Oakton’s Klein awarded Loyola President’s Medallion
(Dec. 12, 2016) Evanston resident Megan Klein, an assistant professor of anthropology and sociology at Oakton Community College, recently was awarded the President’s Medallion, one of Loyola University’s most prestigious student honors. The award is given to outstanding students for leadership, scholarship and service—intended for those who excel in the classroom and are dedicated to helping others.
A tireless advocate for social justice, Klein is working on her doctorate in sociology at Loyola. She is finishing her dissertation, “Interrogating Integration,” which is an historical exploration of the process of institutional integration in a diverse city. The research focuses on how historical context and experience shape residents’ views on integration and diversity.
Klein has followed a winding educational path as she now is in her 11th year teaching at Oakton.

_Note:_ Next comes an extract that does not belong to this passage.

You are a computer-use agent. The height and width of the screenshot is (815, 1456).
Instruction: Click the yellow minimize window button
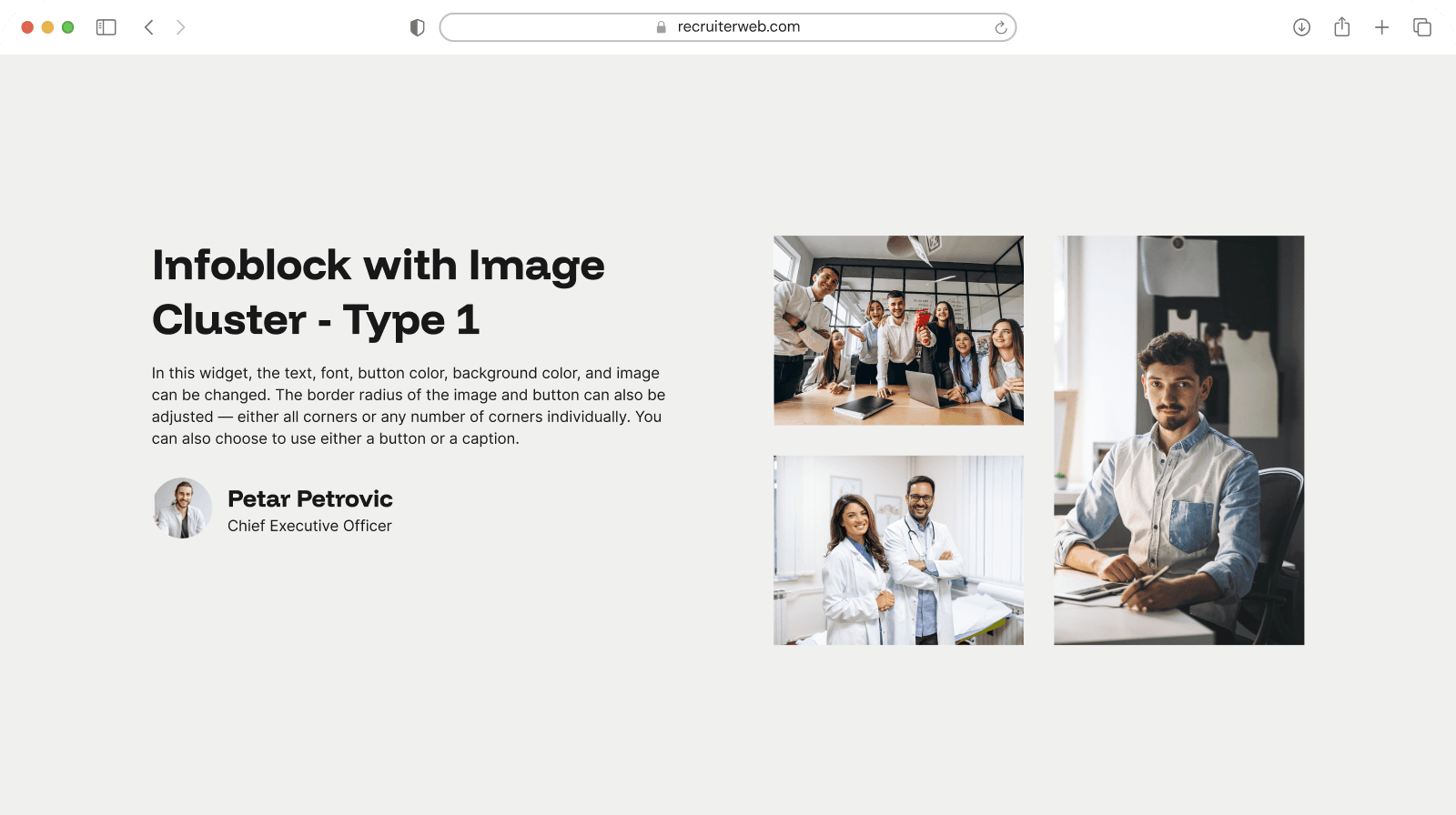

After graduating from New Trier High School, she attended the University of Iowa where she earned bachelor’s degrees in Spanish and business. She returned to the Chicago area for her master’s degree in Spanish literature at Loyola University Chicago. After teaching Spanish for several years at Loyola Academy, Wilmette, Illinois she returned to U.I.C. to earn a second master’s degree in anthropology and then finally enrolled in Loyola’s Sociology doctoral program.
Klein says Oakton is her home away from home. “I can’t think of a single moment that I didn’t enjoy coming to work here. My colleagues are wonderful and the variety of experiences and diversity among the student body is enormous,” she said. “Oakton is a unique place for someone interested in the study of people because the student body brings such a rich diversity of experience to the classroom. Their families come from all over the world speaking more than 50 different languages at home.”
In addition to teaching five courses per semester, Klein plans on finishing her doctoral thesis at Loyola in 2017. She also is working on the manuscript of a (non-academic) book while raising three children—ages 11, 7, and 6—-with her husband, a history and social studies teacher at New Trier High School.